Register e Roth prometem que esta nova iniciativa será diferente. Uma grande mudança envolve o DNA dos caracteres – ele é o mesmo que os transformou em astros pela primeira vez na década de quarenta. Bugs, Daffy, Porky e o resto do elenco pela primeira vez em vários anos terão uma aparência e um comportamento que é familiar para os adultos que cresceram assistindo aos desenhos. Nada de bebês. E tampouco aventureiros espaciais acovardados.

“Nós realmente apreciamos a voz e o tom do programa, e o visual é simplesmente magnífico”, diz Stuart Snyder, que supervisiona a Cartoon Network como diretor de operações da divisão de mídia infantil da Turner Broadcasting.

Com o Road Runner, que nunca emite um som, a não ser o ocasional “bip, bip”, e Wile E. Coyote, a Warner retornou diretamente ao visual clássico – embora os personagens sejam agora feitos por computadores, um visual que atualmente é mais familiar para as crianças. Os personagens falantes foram mais difíceis de se atualizar, mas até mesmo eles estão bastante fiéis aos originais do passado.

“No momento em que se começa a desenhar o Bugs Bunny exatamente como ele foi desenhado em 1949, a gente espera que a animação e a voz sejam exatamente as mesmas”, afirma Register. “Isso obviamente não é possível, de forma que aproveitamos o melhor dos personagens e fazemos algo ligeiramente novo com eles”.

Ele acrescenta que a arte de “The Loonatics Unleashed” paira sobre os escritórios de animação da Warner como um lembrete daquilo que não se deve fazer.

A nova série, que ainda não tem uma data para estreia, será dividida em pequenos componentes. Haverá três histórias de seis minutos vinculadas entre si, bem como um componente de dois minutos de “Merrie Melodies” - no qual os personagens atuam em vídeos musicais (um deles mostra Elmer Fund/Hortelino Troca-Letras cantando uma balada romântica para um sanduíche de queijo derretido) – e uma perseguição de dois minutos do Road Runner.

Apesar dos problemas, a marca Looney Tunes é ainda uma parte formidável dos produtos Warner Brothers, especialmente no exterior, onde as exibições de várias encarnações dos desenhos ainda gozam de uma grande audiência. A Warner tentou manter a marca viva nos Estados Unidos em parte por meio de uma parceria com o Safeway e com concertos sinfônicos de âmbito nacional chamados Bugs Bunny at the Symphony, nos quais orquestras executam músicas de clássicos como “The Rabbit of Seville” (“O Coelho de Sevilha”).
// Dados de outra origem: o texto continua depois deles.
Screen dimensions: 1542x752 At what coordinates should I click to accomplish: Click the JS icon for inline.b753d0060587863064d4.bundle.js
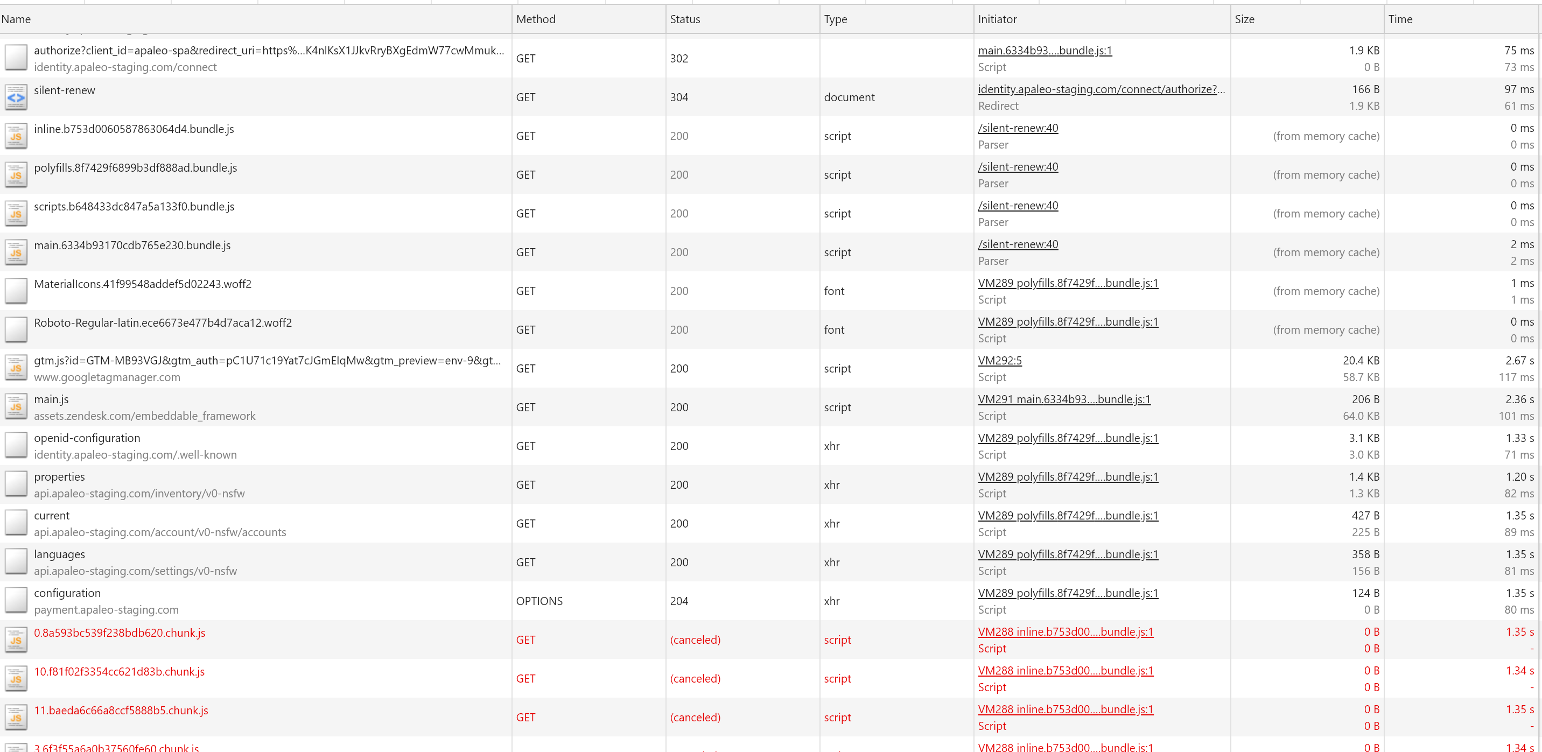click(16, 136)
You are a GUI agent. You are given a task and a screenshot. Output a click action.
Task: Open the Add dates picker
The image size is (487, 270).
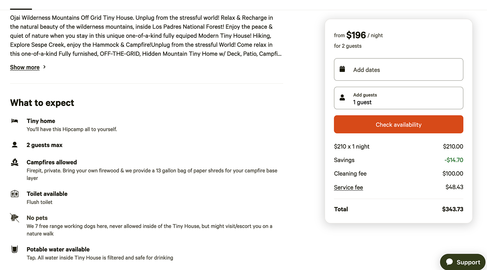[398, 69]
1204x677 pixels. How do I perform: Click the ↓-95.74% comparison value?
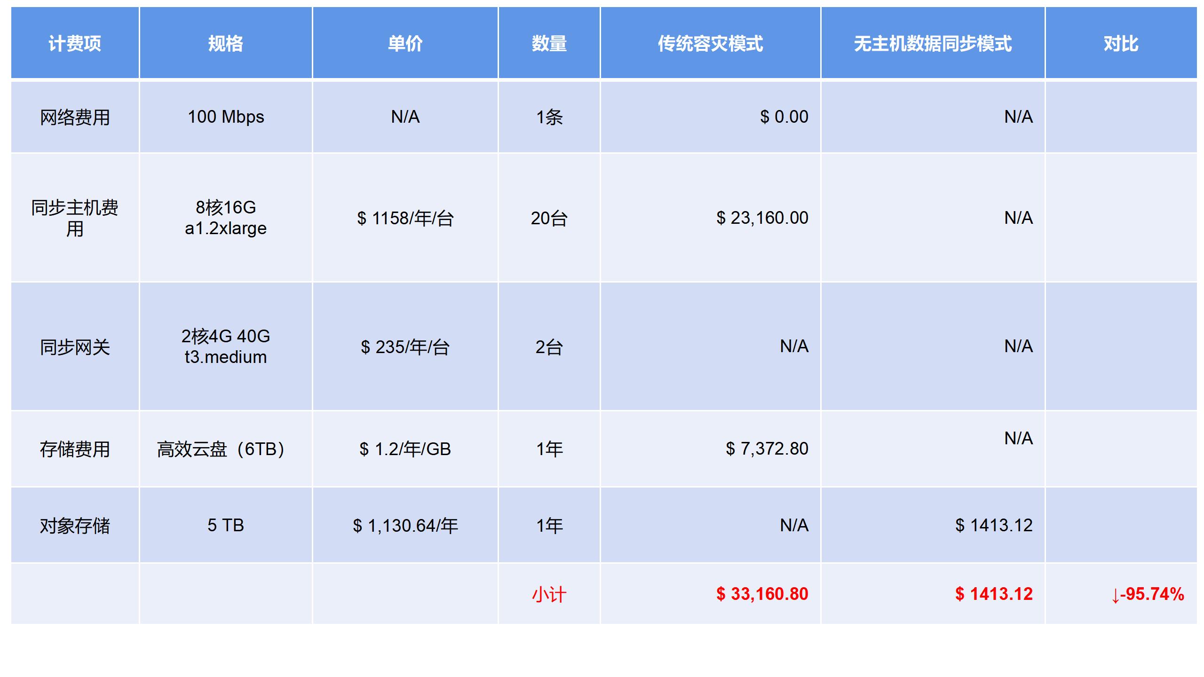click(x=1147, y=594)
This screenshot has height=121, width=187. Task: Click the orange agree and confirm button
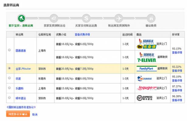click(x=18, y=114)
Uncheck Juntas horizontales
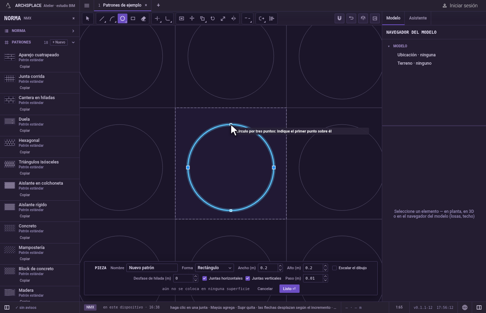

As vendas dos produtos Looney Tunes vêm caindo há cerca de oito anos, mas ainda geram um lucro superior a US$ 1 bilhão (R$ 1,8 bilhão) anualmenteee em todo o mundo através de 1.000 contratos de licença (a título de comparação, Winnie the Pooh gera cerca de US$ 5 bilhões anuais para a Disney). A esperança é que “The Looney Tunes Show”, apoiado por curtas teatrais, alimente novas linhas de produtos.

“Nós primeiro precisamos investir bastante dinheiro no conteúdo”, afirma Brad Globe, presidente da Warner Brothers Consumer Products. “Assim que houver um novo conteúdo, as companhias de vendas de produtos ficarão mais interessadas nele”.

Jerry Beck, especialista em história da animação e autor do livro, que será lançado em breve, “100 Greatest Looney Tunes Cartoons”, diz que os fãs apreciarão mais uma tentativa de ressuscitar a marca, e que a Warner, tendo contratado profissionais do mais elevado talento para trabalharem no projeto, parece estar desta vez na rota certa.

“O Bugs Bunny está em baixa, mas não está morto”, diz Beck. “É muito difícil trazer personagens mais antigos de volta à cultura atual, e eu estou satisfeito com o fato de a Warner pelo menos não estar desistindo desses personagens”.